Cloud Native 11 min read

Optimizing AI GPU Utilization with Multi‑Cluster Priority Scheduling on ACK One

In the era of large AI models, ACK One’s multi‑cluster fleet provides inventory‑aware elastic scheduling, cluster‑level priority dispatch, and hybrid‑cloud strategies to maximize GPU utilization, ensure business continuity, and reduce costs across regions and on‑premise data centers.

Alibaba Cloud Infrastructure

Dec 8, 2025

Optimizing AI GPU Utilization with Multi‑Cluster Priority Scheduling on ACK One

Why Multi‑Cluster Scheduling Is Needed

AI workloads now demand massive GPU resources, but GPUs are often unevenly distributed, scarce, expensive, and subject to compliance constraints. Without global scheduling, AI tasks may wait in one cluster while GPUs sit idle elsewhere.

ACK One Fleet Overview

ACK One is Alibaba Cloud’s enterprise‑grade multi‑cluster management solution that intelligently schedules AI inference services across clusters, improving GPU utilization and providing an end‑to‑end management plane for AI workloads.

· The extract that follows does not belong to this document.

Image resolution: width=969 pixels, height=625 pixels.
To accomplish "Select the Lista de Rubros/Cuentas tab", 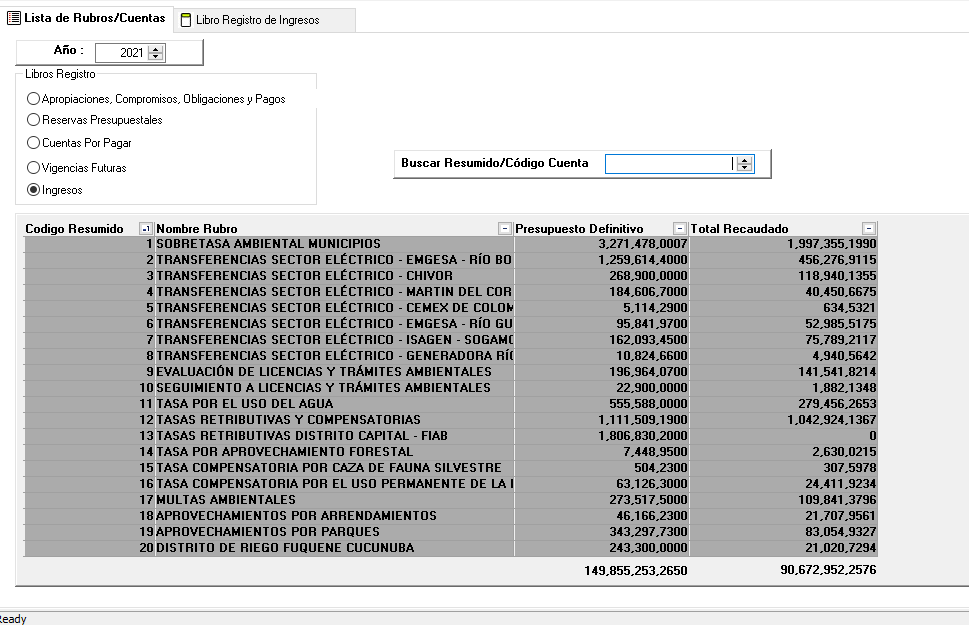I will click(x=86, y=18).
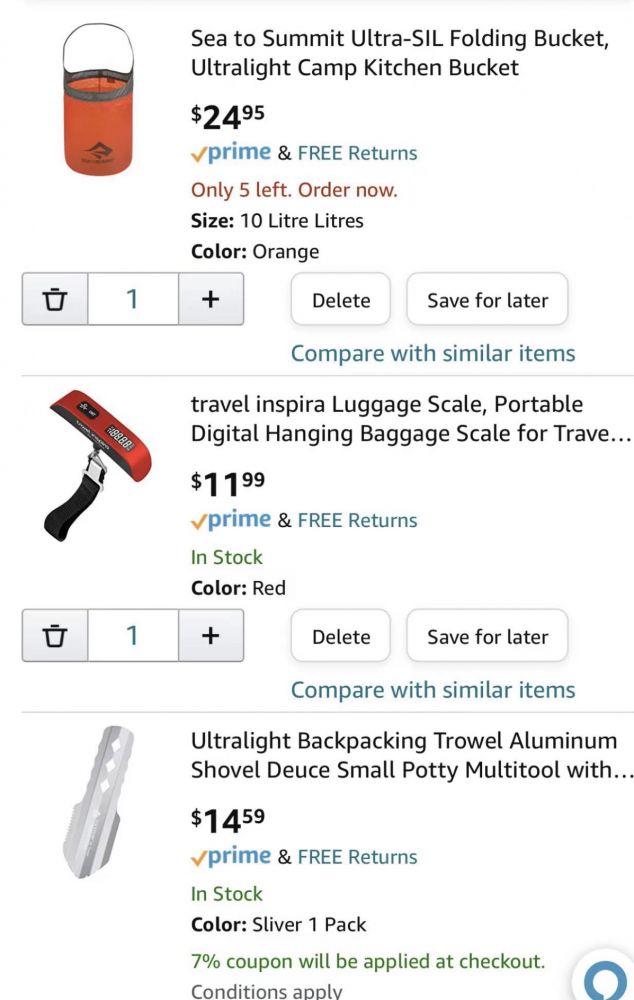Click trash icon for Luggage Scale
634x1000 pixels.
(55, 636)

Key Multi‑Cluster Scenarios

Cross‑Region Multi‑ACK Clusters : Prioritize the primary region’s compute, fall back to secondary regions when needed, and release standby resources first.

Hybrid‑Cloud Multi‑Cluster (IDC K8s + ACK) : Fill on‑premise IDC GPU capacity first, then supplement with cloud GPU to ensure cost‑effective, compliant, and scalable AI services.

Core Scheduling Capabilities

Inventory‑Aware Elastic Scheduling : Global Scheduler combines with ACK node instant elasticity to allocate GPU based on real‑time inventory across regions and clouds.

Cluster‑Level Priority Scheduling : Deploy AI services to higher‑priority clusters first; if capacity is insufficient, lower‑priority clusters are used. Replicas can be split across clusters according to priority.

Workload Preemption : High‑priority workloads can preempt lower‑priority ones using PriorityClass.

Partial Replica Success : For Deployments, idle GPU shortage triggers partial replica execution to maximize resource use.

Dynamic Resource Scheduling : Global Scheduler detects free resources and distributes replicas based on weighted policies.

Static Weight Scheduling : Administrators assign weight coefficients to clusters for proportional replica allocation.

Rescheduling : Pending pods are automatically rescheduled to clusters with sufficient resources.

Multi‑Cluster HPA : Horizontal Pod Autoscaler operates across clusters using metrics from each sub‑cluster.

Multi‑Cluster Gray Release : Implements staged rollouts via Kruise Rollouts.

Cross‑Region Model Distribution : Uses OCI Image acceleration for fast, reliable model propagation.

AI Job Support

Supports PyTorchJob, TFJob, SparkApplication, Argo Workflow, etc.

Multi‑Cluster Gang Scheduling : Guarantees that all pods of a job are scheduled together across clusters.

Quota Management : ElasticQuotaTree provides namespace‑level resource limits and dynamic sharing.

Priority‑Based Scheduling : Pods inherit priority from PriorityClass definitions.

Job Rescheduling After Failure : Failed jobs are reclaimed and re‑dispatched to other suitable clusters.

Configuration Example

apiVersion: policy.one.alibabacloud.com/v1alpha1
kind: PropagationPolicy
metadata:
  name: vllm-deploy-pp
  namespace: test
spec:
  autoScaling:
    # Enable inventory awareness
    ecsProvision: true
  placement:
    # Define cluster priority
    clusterAffinities:
    - affinityName: ack-region1
      clusterNames:
      - ${Cluster 1 ID}
      - ${Cluster 2 ID}
    - affinityName: ack-region2
      clusterNames:
      - ${Cluster 3 ID}
  replicaScheduling:
    replicaSchedulingType: Divided
    replicaDivisionPreference: Weighted
    weightPreference:
      dynamicWeight: AvailableReplicas
  preserveResourcesOnDeletion: false
  resourceSelectors:
  - apiVersion: apps/v1
    kind: Deployment
    namespace: test
  schedulerName: default-scheduler

Defining Cluster Groups and Priorities

Schedule to high‑priority clusters first; if they lack capacity, fall back to lower‑priority clusters. Within a group, clusters share the same priority.

For Deployments with many replicas, allocate as many as possible to high‑priority clusters before using lower‑priority ones.

During scale‑down, reduce replicas in lower‑priority clusters first to release their resources.

Conclusion

ACK One’s fleet delivers a comprehensive multi‑cluster scheduling framework for AI workloads, combining inventory‑aware elasticity, priority‑based dispatch, hybrid‑cloud cost optimization, and advanced features such as multi‑cluster HPA and gray releases, thereby maximizing GPU utilization and ensuring continuous, cost‑effective AI services.